━━━━━ PROVIDED RECORDS
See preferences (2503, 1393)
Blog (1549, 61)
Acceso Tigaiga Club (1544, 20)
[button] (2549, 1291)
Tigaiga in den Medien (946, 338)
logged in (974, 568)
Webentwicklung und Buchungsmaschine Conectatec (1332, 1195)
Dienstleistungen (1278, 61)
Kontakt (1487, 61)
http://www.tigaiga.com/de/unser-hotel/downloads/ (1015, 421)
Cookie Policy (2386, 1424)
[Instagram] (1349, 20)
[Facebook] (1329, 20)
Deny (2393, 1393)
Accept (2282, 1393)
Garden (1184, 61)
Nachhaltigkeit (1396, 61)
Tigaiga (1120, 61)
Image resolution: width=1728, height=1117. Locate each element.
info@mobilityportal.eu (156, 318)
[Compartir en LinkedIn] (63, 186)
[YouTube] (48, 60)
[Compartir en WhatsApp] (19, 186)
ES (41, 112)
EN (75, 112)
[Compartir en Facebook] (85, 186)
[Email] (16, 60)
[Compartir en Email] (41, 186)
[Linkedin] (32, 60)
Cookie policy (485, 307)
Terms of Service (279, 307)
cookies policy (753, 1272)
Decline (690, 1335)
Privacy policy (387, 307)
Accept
━━━━━━━━━━
#### WHAT YOU WILL DO:
Write out only those lines of the entries that lie between the line containing "Tigaiga (1120, 61)" and the last line, inclusive, reproducing them exactly.

#### REPLY:
Tigaiga (1120, 61)
Image resolution: width=1728, height=1117. Locate each element.
info@mobilityportal.eu (156, 318)
[Compartir en LinkedIn] (63, 186)
[YouTube] (48, 60)
[Compartir en WhatsApp] (19, 186)
ES (41, 112)
EN (75, 112)
[Compartir en Facebook] (85, 186)
[Email] (16, 60)
[Compartir en Email] (41, 186)
[Linkedin] (32, 60)
Cookie policy (485, 307)
Terms of Service (279, 307)
cookies policy (753, 1272)
Decline (690, 1335)
Privacy policy (387, 307)
Accept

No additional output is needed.